Sebut saja PT Panin Sekuritas yang hanya memiliki satu pipeline penjaminan emisi (underwriting) tahun ini. Pesanan underwriting tersebut adalah penjaminan penerbitan obligasi (issuance) dari salah satu perusahaan properti. Adapun estimasi issuance-nya sebesar Rp 300 miliar hingga Rp 500 miliar.
"Kami konservatif saja. Selain suplainya sedikit, risikonya juga tinggi karena menjamin obligasi itu sifatnya high risk-low income," jelas Handrata Sadeli, Direktur Utama Panin Sekuritas, Senin (4/1).
Sebenarnya, Panin Sekuritas memiliki kemampuan untuk menggarap bisnis underwriting. Jika melihat posisi modal kerja bersih disesuaikan (MKBD), Panin Sekuritas memiliki MKBD yang cukup kuat. Posisi terakhir MKBD Panin Sekuritas sebesar Rp 349,08 miliar.
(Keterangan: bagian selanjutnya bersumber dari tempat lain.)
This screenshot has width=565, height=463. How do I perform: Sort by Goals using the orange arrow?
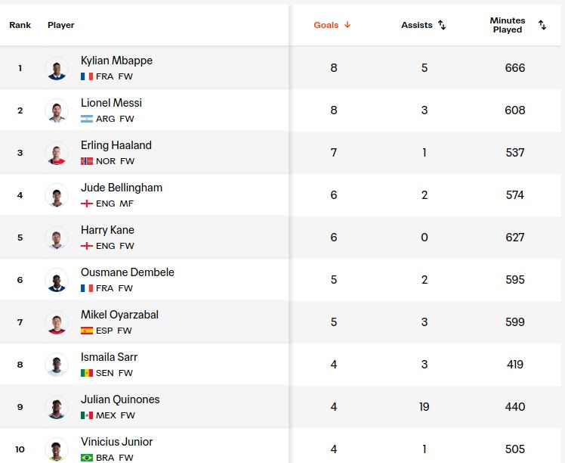(347, 25)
Panin Sekuritas juga bisa saja menjadi penjamin emisi tunggal. Selain memiliki MKBD yang kuat, peluang perusahaan untuk menggunakan bank garansi juga lebih besar lantaran Panin Sekuritas merupakan anak usaha Bank Panin.
Lebih jauh Handrata menjelaskan, perusahaannya tidak memiliki masalah jika ingin agresif menggarap bisnis penjaminan emisi.
"Tapi kadang masalahnya justru datang dari emitennya, dan meski kami anak usaha Bank Panin, kami sangat independen, tidak bergantung dengan induk kami," imbuhnya.
Persaingan ketat
Nah, melihat kondisi yang seperti itu, tahun ini manajemen bakal mengandalkan bisnis perantara perdagangan efek. "Kami targetkan pertumbuhannya 15%-20%," tandas Handrata.
PT Mega Capital Indonesia juga memilih jalan yang sama dengan Panin Sekuritas. Tahun ini, manajemen tidak memiliki pipeline penjaminan emisi.
"Dulu sempat aktif menjadi lead underwriter, tapi sekarang tarif underwriter pada hajar-hajaran. Jadi kami jadi sub underwriter saja," ujar Nany Susilowati, Direktur Utama Mega Capital.
Nany menambahkan, pihaknya juga tidak begitu agresif menjemput bola meski hanya menjadi sub underwriter. Soalnya, untuk memperoleh posisi tersebut, manajemen juga perlu rebutan dengan sekuritas lain apalagi jika obligasi atau saham emiten yang diterbitkan memiliki prospek yang bagus. "Jika sudah begitu, tergantung kuat-kuatan lobi saja. Tapi kemarin kami menjadi sub underwriter PT Spindo," imbuhnya.
Selama ini, manajemen menjadi agen penjual sukuk ritel pemerintah guna menggenjot pendapatan perusahaannya. Terbaru, Mega Capital menggandeng Bank Bukopin untuk menjual sumber pendanaan pemerintah tersebut.
Tahun ini, manajemen menargetkan penjualan sukuk ritel Rp 400 miliar hingga Rp 500 miliar. Nany optimis penjualannya akan laku dibeli masyarakat. Soalnya, selain masyarakat yang semakin paham dengan produk tersebut, sukuk ritel juga aman karena produk tersebut berdasarkan prinsip syariah.
Pajak sukuk ritel juga hanya 15%, bandingkan dengan obligasi konvensional sebesar 20%. Sukuk ritel juga aman dan likuid, sehingga semakin banyak diminati oleh masyarakat.
Sayang, manajemen enggan mengungkapkan target kinerja perusahaannya tahun ini. "Kami kan bukan perusahaan publik," tukas Nany.